▸ **EXERCISE BRIEF**: Only the lines holding "tree" are wanted here; copy each from the listing.
========================
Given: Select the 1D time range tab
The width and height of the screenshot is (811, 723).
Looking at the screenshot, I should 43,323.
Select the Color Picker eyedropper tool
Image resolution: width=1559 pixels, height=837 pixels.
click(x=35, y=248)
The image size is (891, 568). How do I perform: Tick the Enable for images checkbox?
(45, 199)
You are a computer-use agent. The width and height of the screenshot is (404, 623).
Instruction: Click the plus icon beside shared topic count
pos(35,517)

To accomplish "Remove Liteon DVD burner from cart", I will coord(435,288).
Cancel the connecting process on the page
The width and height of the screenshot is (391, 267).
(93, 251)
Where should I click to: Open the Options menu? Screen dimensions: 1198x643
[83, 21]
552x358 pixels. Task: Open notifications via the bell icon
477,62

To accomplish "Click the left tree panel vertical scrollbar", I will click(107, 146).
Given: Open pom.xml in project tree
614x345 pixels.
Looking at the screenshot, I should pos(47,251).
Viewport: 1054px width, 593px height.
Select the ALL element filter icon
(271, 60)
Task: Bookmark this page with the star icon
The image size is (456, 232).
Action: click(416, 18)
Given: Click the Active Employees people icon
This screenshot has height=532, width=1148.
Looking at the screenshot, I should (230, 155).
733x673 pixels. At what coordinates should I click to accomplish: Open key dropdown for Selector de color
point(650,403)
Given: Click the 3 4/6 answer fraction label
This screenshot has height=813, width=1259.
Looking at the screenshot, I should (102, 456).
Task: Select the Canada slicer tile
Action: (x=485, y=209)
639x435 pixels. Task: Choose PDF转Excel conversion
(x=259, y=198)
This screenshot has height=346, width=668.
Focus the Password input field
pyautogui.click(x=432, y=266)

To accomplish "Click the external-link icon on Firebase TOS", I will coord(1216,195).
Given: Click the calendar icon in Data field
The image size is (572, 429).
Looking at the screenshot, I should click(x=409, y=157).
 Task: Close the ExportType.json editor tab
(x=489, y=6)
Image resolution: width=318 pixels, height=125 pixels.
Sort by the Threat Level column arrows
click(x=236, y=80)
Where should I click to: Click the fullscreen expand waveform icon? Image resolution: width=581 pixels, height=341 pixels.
========================
▸ **RESPONSE**:
To accomplish "Click the left tree panel vertical scrollbar", I will click(107, 146).
Given: Open pom.xml in project tree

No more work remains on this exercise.